Continuación del 7 de diciembre: Un nuevo aparato flotante nos transporta. No puede hundirse, pues las piezas de madera que lo componen flotarán siempre, pase lo que pase. Pero ¿no lo desmembrará la mar? ¿No romperá las sogas que lo atan? ¿No acabará por aniquilar a los náufragos amontonados sobre su superficie?

De veintiocho personas que contaba el Chancellor al zarpar de Charleston, diez han perecido ya.

Así pues, quedamos todavía dieciocho, dieciocho en esta balsa que forma una especie de cuadrilátero irregular, y que mide alrededor de cuarenta pies de largo por veinte de ancho.

He aquí los nombres de los supervivientes del Chancellor: los señores Letourneur, el ingeniero Falsten, la señorita Herbey y yo, pasajeros; el capitán Robert Kurtis, el teniente Walter, el bosseman, el maestresala Hobbart, el cocinero negro Jynxtrop, el carpintero Daoulas, y los siete marineros Austin, Owen, Wilson, O’Ready, Burke, Sandon y Flaypol.

¿No nos ha puesto el cielo lo suficientemente a prueba después de setenta y dos días que hace que zarpamos de la costa americana, y no ha pesado su mano bastante sobre nosotros? Los más confiados no se atreverían a tener esperanza.

Pero, dejemos el futuro, no pensemos más que en el presente, y continuemos registrando los incidentes de este drama a medida que se vayan presentando.

Conocemos a los pasajeros de la balsa. Veamos ahora cuáles son los recursos.

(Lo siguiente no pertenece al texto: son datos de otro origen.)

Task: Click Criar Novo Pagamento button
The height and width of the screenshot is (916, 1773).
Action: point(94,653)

Robert Kurtis no ha podido embarcar más que lo que nos quedaba de las provisiones retiradas de la despensa, la mayor parte de las cuales fue destruida en el momento en que se sumergió la cubierta del Chancellor. Estas provisiones son poco abundantes, sobre todo si se tiene en cuenta que somos dieciocho bocas que alimentar y que aún pueden pasar muchos días antes de que se aviste tierra o un navío. Un barril de bizcochos, un barril de carne seca, un pequeño tonel de aguardiente, dos barricas de agua, esto es todo lo que ha podido salvarse. Por tanto, es importante que nos racionemos desde el primer día.

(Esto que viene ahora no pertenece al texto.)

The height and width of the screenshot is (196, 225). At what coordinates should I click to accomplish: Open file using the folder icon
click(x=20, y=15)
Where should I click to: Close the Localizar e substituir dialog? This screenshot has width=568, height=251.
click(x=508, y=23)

No poseemos absolutamente ninguna ropa de recambio. Algunas velas nos servirán al mismo tiempo de mantas y de refugio. Las herramientas, pertenecientes al carpintero Daoulas, el sextante y la brújula, una carta marina, nuestros cuchillos de bolsillo, una cacerola de metal, una taza de hierro blanco que nunca ha abandonado al viejo O’Ready, éstos son todos los instrumentos y utensilios que nos quedan. Todas las cajas depositadas sobre cubierta y destinadas a la primera balsa se perdieron en el momento del hundimiento parcial del navío, y desde ese momento no nos ha sido posible penetrar en la bodega.

He aquí, pues, la situación. Es grave, pero no desesperada. Desgraciadamente, hay que temerse que tanto la energía moral como la energía física falten a más de uno. Además, ¡hay entre nosotros algunos cuyos malos instintos serán muy difíciles de contener!